William Duff

Personal information
- Full name: William Dick Duff
- Born: 19 September 1890 Pietermaritzburg, Natal
- Died: 7 October 1953 (aged 63) Johannesburg, Transvaal, South Africa
- Bowling: Right-arm leg-spin

Domestic team information
- 1919–20 to 1924–25: Transvaal

Career statistics
| Competition | First-class |
| Matches | 10 |
| Runs scored | 72 |
| Batting average | 9.00 |
| 100s/50s | 0/0 |
| Top score | 18 not out |
| Balls bowled | 1035 |
| Wickets | 24 |
| Bowling average | 31.33 |
| 5 wickets in innings | 0 |
| 10 wickets in match | 0 |
| Best bowling | 4/37 |
| Catches/stumpings | 7/– |
- Source: Cricinfo, 27 October 2017

= William Duff (cricketer) =

South African cricketer and soldier

William Dick Duff MC (19 September 1890 – 7 October 1953) was a South African soldier and cricketer.

==Military career==
Born in Pietermaritzburg, William Duff enlisted as a private in the 1st Mounted Rifles (Natal Carbineers) in August 1914 and was commissioned a lieutenant in the 6th South African Infantry in December 1915. He embarked for East Africa in January 1916, and was severely wounded on 21 March. After recovering and returning to duty in November 1916, he served as aide-de-camp to the General Officer Commanding the 2nd East African Infantry Brigade. Suffering from malaria and anaemia, he was released from service on 2 January 1918. He was awarded the Military Cross.

==Cricket career==
A leg-break and googly bowler, Duff made his first-class debut in 1919. Playing in his first Currie Cup match a year later, he took 4 for 37 and 3 for 55 in Transvaal's innings victory over Griqualand West.
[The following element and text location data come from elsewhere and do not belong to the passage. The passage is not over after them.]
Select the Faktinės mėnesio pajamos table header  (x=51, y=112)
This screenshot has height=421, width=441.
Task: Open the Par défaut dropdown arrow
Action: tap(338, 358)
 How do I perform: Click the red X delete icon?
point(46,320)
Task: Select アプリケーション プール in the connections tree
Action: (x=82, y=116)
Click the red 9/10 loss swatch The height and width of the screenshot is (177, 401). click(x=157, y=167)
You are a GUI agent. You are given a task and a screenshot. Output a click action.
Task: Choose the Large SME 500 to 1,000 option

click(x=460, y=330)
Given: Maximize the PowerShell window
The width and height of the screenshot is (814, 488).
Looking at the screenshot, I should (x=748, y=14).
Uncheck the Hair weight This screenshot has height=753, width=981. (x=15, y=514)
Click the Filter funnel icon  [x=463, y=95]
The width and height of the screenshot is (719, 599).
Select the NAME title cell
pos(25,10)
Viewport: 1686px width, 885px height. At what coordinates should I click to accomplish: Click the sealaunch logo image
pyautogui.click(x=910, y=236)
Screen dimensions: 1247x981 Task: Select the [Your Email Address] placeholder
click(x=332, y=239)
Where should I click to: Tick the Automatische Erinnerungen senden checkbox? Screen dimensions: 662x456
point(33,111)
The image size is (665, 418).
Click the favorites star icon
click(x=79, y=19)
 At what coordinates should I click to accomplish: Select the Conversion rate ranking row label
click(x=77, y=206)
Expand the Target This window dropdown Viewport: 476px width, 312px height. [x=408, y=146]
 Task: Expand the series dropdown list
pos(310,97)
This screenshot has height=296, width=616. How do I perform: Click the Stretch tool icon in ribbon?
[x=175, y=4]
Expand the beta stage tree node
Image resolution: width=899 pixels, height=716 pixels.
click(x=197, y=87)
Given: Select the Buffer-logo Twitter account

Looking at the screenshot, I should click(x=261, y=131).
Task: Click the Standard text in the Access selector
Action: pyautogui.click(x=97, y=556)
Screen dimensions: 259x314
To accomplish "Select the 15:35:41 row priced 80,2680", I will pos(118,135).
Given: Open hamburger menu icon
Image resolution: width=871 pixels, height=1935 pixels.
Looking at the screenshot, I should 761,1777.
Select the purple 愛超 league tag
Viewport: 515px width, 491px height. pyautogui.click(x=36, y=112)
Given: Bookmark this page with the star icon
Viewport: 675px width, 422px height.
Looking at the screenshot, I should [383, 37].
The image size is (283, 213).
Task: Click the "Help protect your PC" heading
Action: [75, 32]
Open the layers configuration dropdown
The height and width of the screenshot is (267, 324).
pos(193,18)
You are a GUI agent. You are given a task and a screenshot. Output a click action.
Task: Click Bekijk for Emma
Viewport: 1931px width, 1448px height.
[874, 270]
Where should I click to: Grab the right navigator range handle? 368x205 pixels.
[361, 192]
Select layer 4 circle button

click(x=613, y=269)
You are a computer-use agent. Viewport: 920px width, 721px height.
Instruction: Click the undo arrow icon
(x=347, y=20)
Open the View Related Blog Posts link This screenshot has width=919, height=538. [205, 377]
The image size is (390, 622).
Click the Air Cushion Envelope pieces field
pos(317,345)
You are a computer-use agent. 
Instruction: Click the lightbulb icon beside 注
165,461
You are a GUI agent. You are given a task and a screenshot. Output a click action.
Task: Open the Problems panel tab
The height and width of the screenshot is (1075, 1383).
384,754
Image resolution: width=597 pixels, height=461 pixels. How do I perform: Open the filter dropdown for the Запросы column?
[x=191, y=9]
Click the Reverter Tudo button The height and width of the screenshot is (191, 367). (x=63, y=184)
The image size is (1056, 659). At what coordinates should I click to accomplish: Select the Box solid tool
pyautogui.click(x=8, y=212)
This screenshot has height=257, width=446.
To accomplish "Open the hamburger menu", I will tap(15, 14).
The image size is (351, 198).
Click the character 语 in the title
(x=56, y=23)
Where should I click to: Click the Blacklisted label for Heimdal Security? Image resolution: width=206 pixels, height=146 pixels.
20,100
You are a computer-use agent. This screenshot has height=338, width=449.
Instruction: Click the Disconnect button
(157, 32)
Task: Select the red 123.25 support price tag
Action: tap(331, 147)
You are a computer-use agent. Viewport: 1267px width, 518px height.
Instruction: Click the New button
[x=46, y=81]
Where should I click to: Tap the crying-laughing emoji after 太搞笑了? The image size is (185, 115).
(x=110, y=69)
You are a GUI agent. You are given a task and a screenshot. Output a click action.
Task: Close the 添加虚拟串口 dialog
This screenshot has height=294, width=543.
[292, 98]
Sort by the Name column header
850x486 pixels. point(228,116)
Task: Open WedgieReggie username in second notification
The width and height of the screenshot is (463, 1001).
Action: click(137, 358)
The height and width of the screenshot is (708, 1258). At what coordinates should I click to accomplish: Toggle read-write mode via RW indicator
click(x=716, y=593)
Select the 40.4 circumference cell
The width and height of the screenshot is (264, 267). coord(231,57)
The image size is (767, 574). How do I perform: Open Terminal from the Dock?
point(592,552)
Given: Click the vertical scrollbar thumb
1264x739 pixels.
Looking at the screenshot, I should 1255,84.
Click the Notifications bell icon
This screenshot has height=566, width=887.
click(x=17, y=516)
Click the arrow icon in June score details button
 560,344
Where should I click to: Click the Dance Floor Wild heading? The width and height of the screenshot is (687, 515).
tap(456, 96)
He played irregularly for Transvaal over the next four seasons. In 1924–25 when S. B. Joel's English team toured, he took three wickets against them for Transvaal in a first-class match followed immediately by seven wickets for East Rand in a two-day match. He was selected for South Africa in the second and third of the five unofficial Tests, but took only three wickets. He played no further first-class cricket.